World-renowned linguist and lover of Malayalam Prof Asher passed away: Prof MN Karassery to lead tributes on behalf of Keralites in UK

By A Staff Reporter

LONDON Jan 11: Ronald E. Asher, a world-renowned linguist and multilingual scholar who studied Malayalam and brought it all over the world through his famous translations of Malayalam literature, has passed away at the age of 96.

Prof MN Karassery will do the lead talk on Saturday January 14 at the Kerala House on behalf of Keralites to pay tributes to Late Prof Asher. The commemorative event will begin at 6pm on Saturday January 14 at Kerala House, 671 Romford Road London.

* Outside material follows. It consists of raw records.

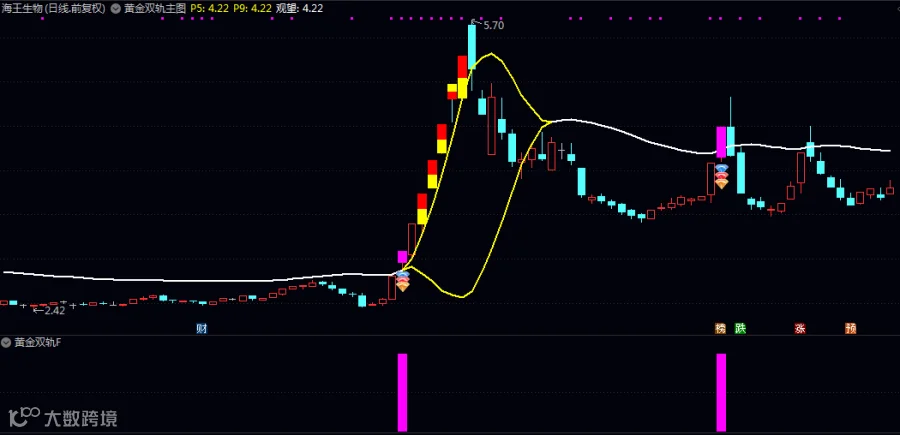Screen dimensions: 900x435
Task: Click the red 涨 marker icon
Action: [800, 329]
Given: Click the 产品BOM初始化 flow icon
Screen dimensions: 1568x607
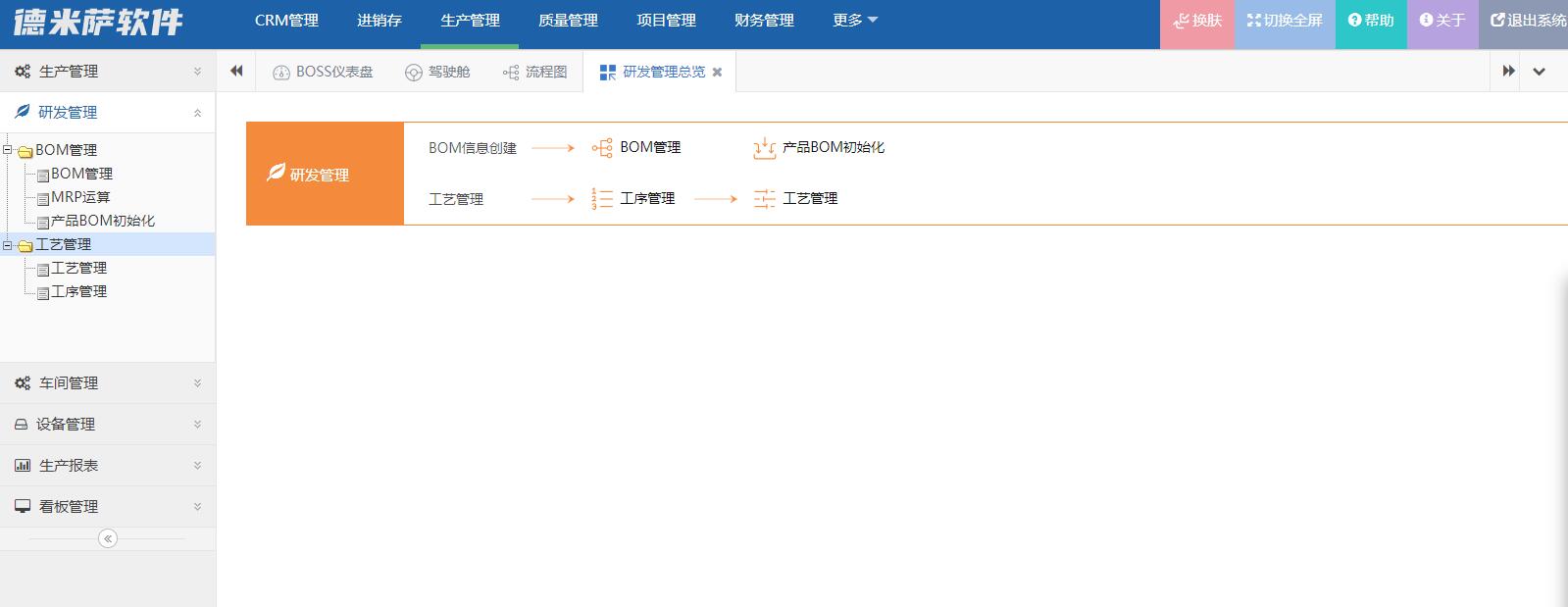Looking at the screenshot, I should click(x=764, y=148).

Prof M.N. Karassery, who had a long association with Prof. Asher, was at Newham in London on Wednesday, but could not visit Prof. Asher’s family. Prof. Asher had been to Prof. Karassery’s house when he visited Kerala in 2012.

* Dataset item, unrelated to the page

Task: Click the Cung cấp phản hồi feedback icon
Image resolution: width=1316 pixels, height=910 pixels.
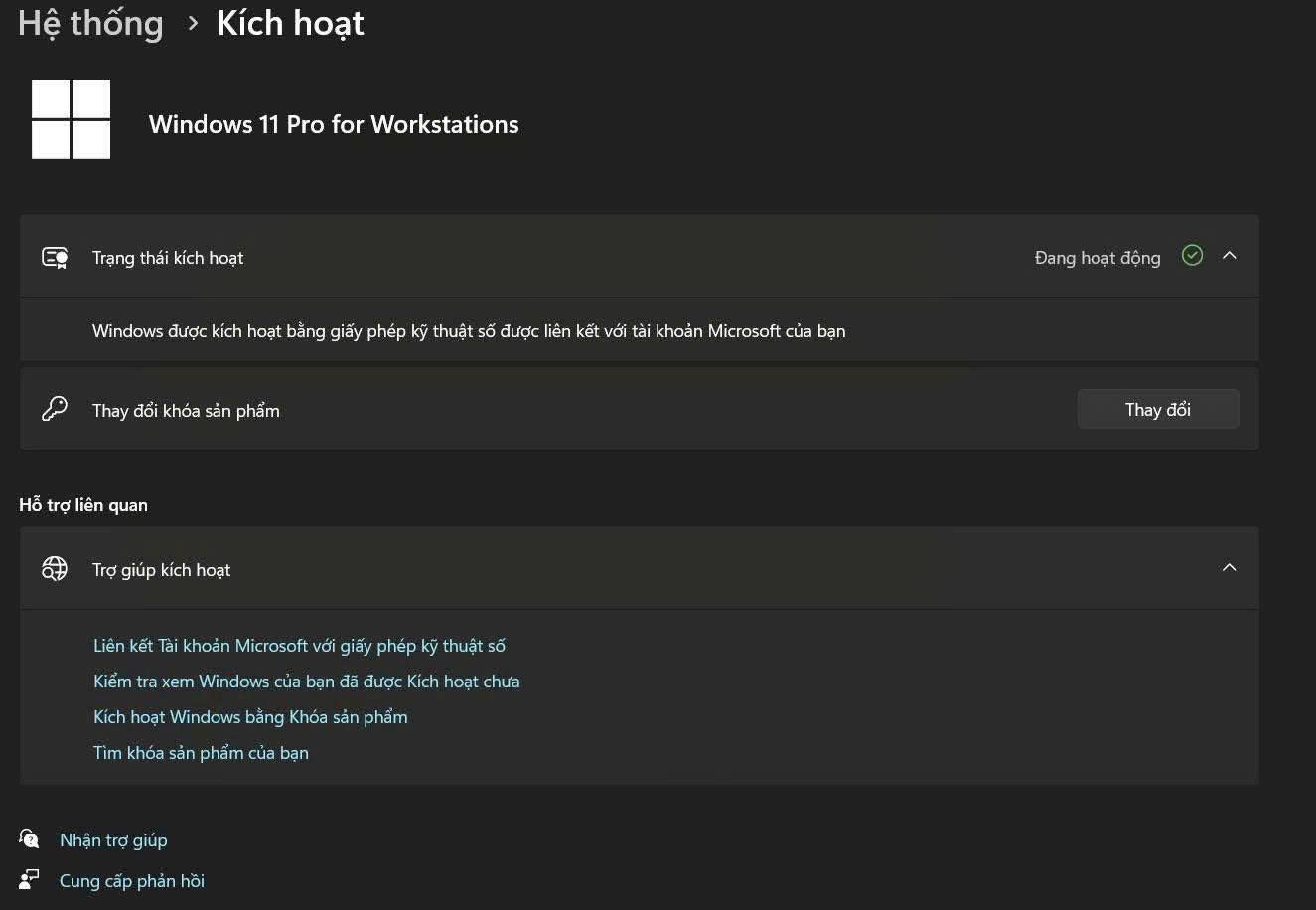Action: [x=29, y=879]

Prof Asher passed away on December 26, 2022, said his student and Central University of Kerala Associate Professor P. Sreekumar quoting Prof. Asher’s son David Asher from Scotland. There was uncertainty among the writers and linguists in Kerala and Tamil Nadu about Prof. Asher’s death as none could contact the British linguist’s family and thus the news came out only a few weeks later.

Prof. Asher started his relation with India in 1953 when he reached Changam in North Arcot district of Tamil Nadu as an assistant lecturer in linguistics from the School of Oriental and African Studies, University of London. He turned to Malayalam in 1963.

Ronald E. Asher was born in Gringley-on-the-Hill, Nottinghamshire, England on 23 July 1926 to Ernest and Doris (Hurst) Asher. He won a scholarship to study at the King Edward VI Grammar School at Retford, Nottinghamshire. Asher completed his Bachelor of Arts in 1950 and was certified in the phonetics French in 1951 from the University College London. He did doctoral research on 16th-century French literature and received Ph.D. in 1955 from the University College London.

According to Dr. Sreekumar, he was a professor of linguistics with God’s own signature on his heart in Tamil and Malayalam. A linguist who specialised in Dravidian languages, Prof. Asher is the most intimate European translator who popularised modern literature of Tamil and Malayalam in English.

Prof. Asher translated several books in Malayalam and Tamil into English. He also wrote many literary reviews about Malayalam and Tamil literature.

Prof. Asher was a Fellow of the Royal Asiatic Society of Great Britain and Ireland, a Fellow of the Royal Society of Edinburgh, and an Honorary Fellow of the Sahitya Akademi.

He reportedly was injured after a fall on the university campus and was confined to his home.

Dr. Sreekumar said that Prof. Asher had acquired the goodness of Tamil and Malayalam. “He was the first true ambassador of Malayalam and Tamil to the world.”

Asher translated Malayalam novelist Thakazhi Sivasankara Pillai’s 1947 published work Thottiyude Makan as Scavenger’s Son in 1975. He published Me Grandad’ad an Elephant: Three Stories of Muslim Life in South India in 1980 which collectively translated another Malayalam novelist Vaikom Muhammad Basheer’s three works; Balyakalasakhi (Childhood Friend, 1944), Ntuppuppakkoranendarnnu (My Grandad Had an Elephant, 1951), and Pathummayude Aadu (Pathumma’s Goat, 1959). Asher mentioned that the translation for the works of Basheer and Thakazhi was challenging due to their “unparalleled” style and content.

In 2000, he translated Atlas of the World’s Languages (1994) into Japanese as Sekai Minzoku Gengo Chizu. In 2002, Asher translated Malayalam novelist and short-story writer K. P. Ramanunni’s debut novel Sufi Paranja Katha, published in 1993, as What the Sufi said with N. Gopalakrishnan.